Page extract:
========================

Reputation: 1153
Finding it challenging to solve this
Table 1 has usersids (around 2 Million)
Table 2 has all user ids with email addresses (around 150 Million)
Table 3 has email addresses (around 100 users who are subscribed to a certain email program)
Need to count users from table 1 who are subscribed vs. not subscribed to the email program.
I tried
select b.email_address
from
table_1 a
left outer join table_2 b
on a.user_id = b.user_id
intersect
select email from table_3
but this is an incorrect way. I need to get exact count of subscribers to email program. Any help appreciated.
Upvotes: 0
Views: 52
Reputation: 1269953
I guess the challenge here is that the second table (the big one) has multiple users per email address. Because there are so few email addresses, I would be inclined to approach this as:
with emailusers as (
select distinct userid
from table2 t2 join
table3 t3
on t2.email = t3.email
)
select sum(case when eu.userid is not null then 1 else 0 end) as subscribed,
sum(case when eu.userid is null then 1 else 0 end) as notsubscribed
from table1 t1 left join
emailusers eu
on t1.userid = eu.userid;
Upvotes: 1
Reputation: 2911
You want a join and a CASE WHEN that describes whether a record was found or not.
SELECT
SUM(CASE WHEN c.email is NULL THEN 1 ELSE 0 END) AS not_subscribed,
SUM(CASE WHEN c.email IS NOT NULL THEN 1 ELSE 0 END) AS subscribed
FROM table_1 a
LEFT JOIN table_2 AS b
ON a.user_id = b.user_id
LEFT JOIN table_3 AS c
ON b.email = c.email
Now this makes some assumptions about your data, most especially that there are not duplicate email addresses in table_3. You should be able to verify that not_subscribed + subscribed equals SELECT COUNT(DISTINCT usersids) FROM table_1. If it does not, you should do these joins one at a time and determine where records are being lost/added.
Upvotes: 0

========================

Records for locating described items:
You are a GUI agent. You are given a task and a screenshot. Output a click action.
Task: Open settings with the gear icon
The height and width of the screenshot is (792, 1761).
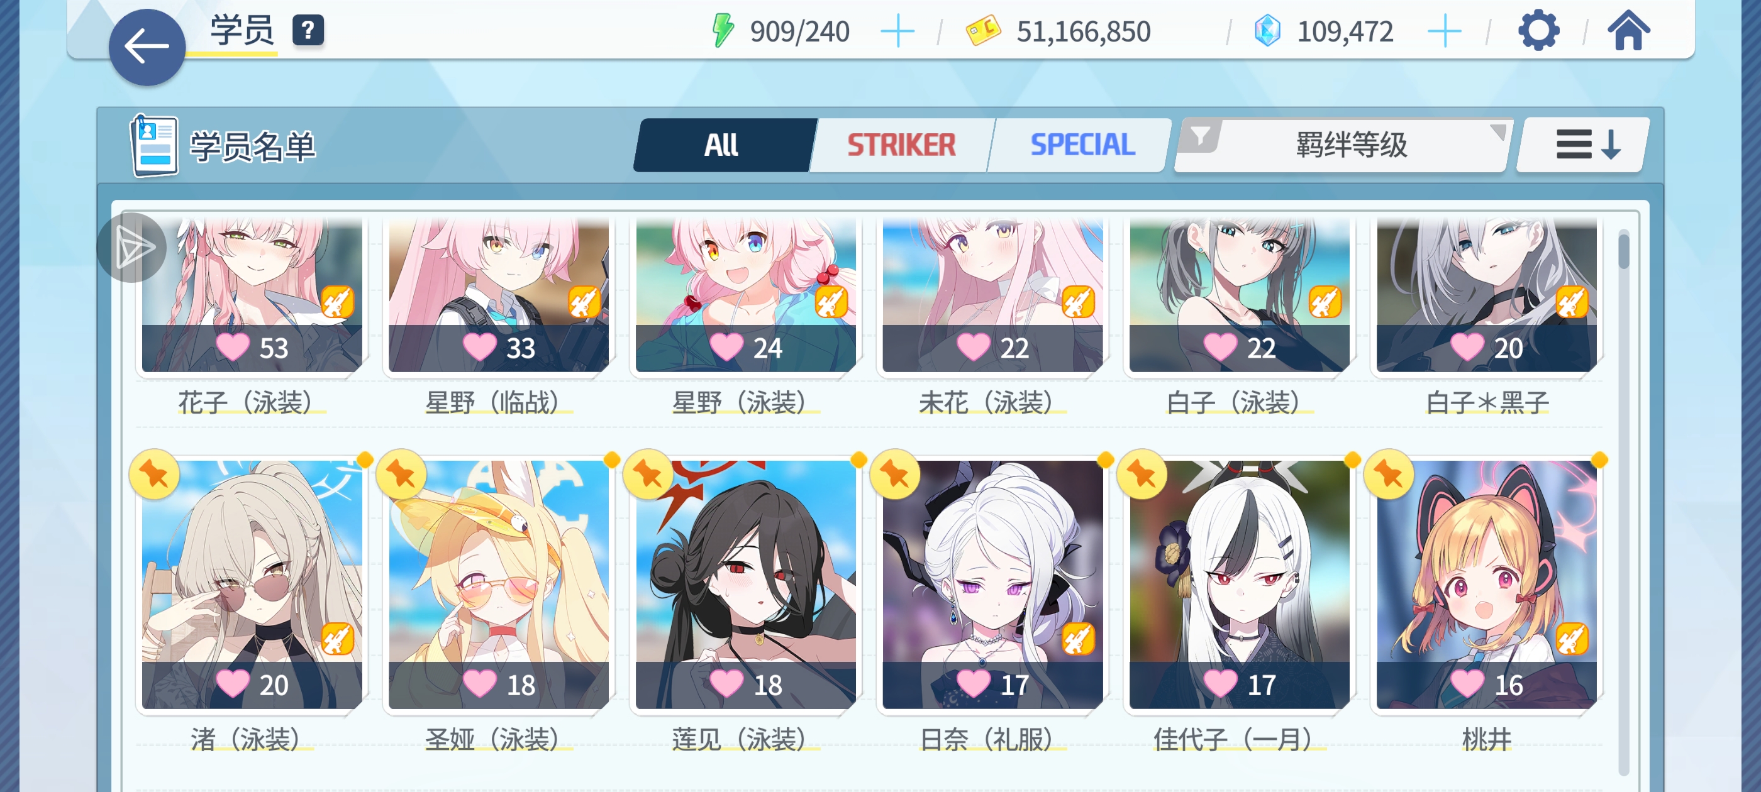1538,31
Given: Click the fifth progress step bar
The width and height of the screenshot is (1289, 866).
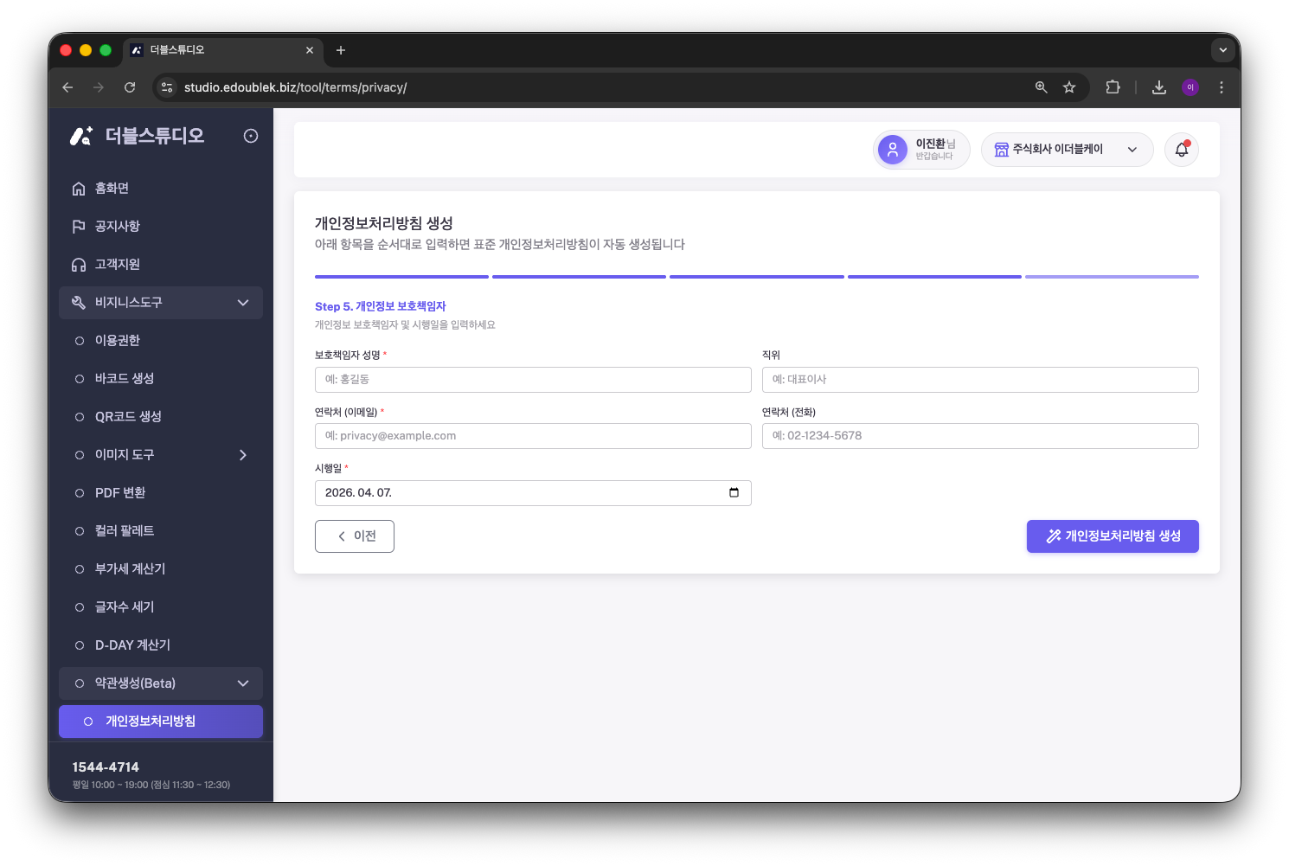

========================

Problem:
Render this sentence from the SQL thread in Spanish: "I guess the challenge here is that the second table (the big one) has multiple users per email address." Rely only on the SQL thread.

Result:
Supongo que el desafío aquí es que la segunda tabla (la grande) tiene varios usuarios por dirección de correo electrónico.